Her mood seems upbeat but I know it's only show. After my Dad , she dated another man , who knew my dad, anyway, he too has passed away.  When I last saw her a few months ago she was losing weight. Not good  when there's no weight to lose. Her nosy , bratty little kids, to quote her, wrote a letter to her PCP with our concerns and asked her if she was comfortable and agreed with what was written to share it with her PCP. She did and she is on Ensure now.

But, Mom isn't the only thing on my mind. This blasted MS and it's interruption into my life is getting to me. New double vision while driving but the kibosh on me and driving independently. A messy house, no muscle strength to do half of what I need to do and no desire to want to do it anyway. Guess these feelings are the aftermath of missing our Cancun trip for our 30th wedding anniversary that was financed by our wonderful kids . Guess I'm still pouting.

So much for the 1st dose of ketamine. In  more pain now than before. I'll be calling the doc's PA on Monday with some questions regarding this and what are the normal expectations.
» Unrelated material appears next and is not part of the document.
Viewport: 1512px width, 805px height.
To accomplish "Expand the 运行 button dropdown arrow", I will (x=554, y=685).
Well, this is disjointed as is my mind most days but , this did feel cathatrtic is some ways. Perhaps I won't wait until 2 in the morning. to write............

Dysmetria

Sep 17, 2010 - 1 comments

My impromptu neuro visit on Monday revealed bilateral dysmetria. I have had left sided symptoms for a while and this guided  most of treatment including PT, meds, etc. Now it is obvious that the dysmetria is bilateral at least as far as the finger-nose following and heel-shin test is concerned. The incoordination has been around awhile too but I'm not sure what's to blame for that.

The question that is eating at me is "Will this clear or be a permanent symptom like so many of my others?' Will the speech issues resolve?  I  HATE sounding like an idiot. I HATE not being able to find the right word to use! I HATE that that a job that I was so good at , will never come back.
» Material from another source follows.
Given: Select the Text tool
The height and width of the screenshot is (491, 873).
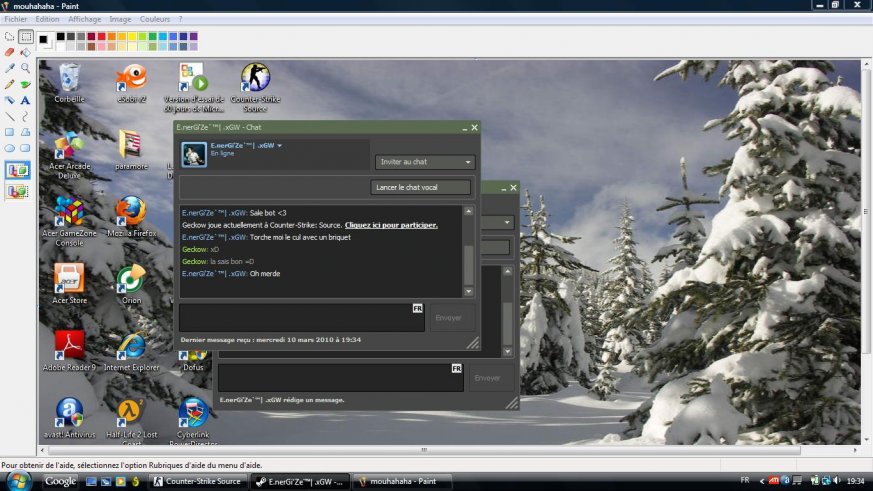Looking at the screenshot, I should pos(25,100).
Yes,  I'm angry, again. For every one step forward , I take 2 steps backwards. I am not looking forward to drug withdrawal to see which of the drugs , IF any , are contributing to my cognitive issues or if it's MS. Lucky me! I get to be miserable for the next 6 weeks or so as they wean me off...what fun!

MS S*UCKS! And right now , this very instance so does my life. Can't we fast-forward to 6 weeks from now?

I just re-read this and it is glaringly similar to my last entry. Guess I have only one thing to gripe about or else I am ignoring something else. Guess I will come back and re-read all of these entries next weekend and see if anything has changed.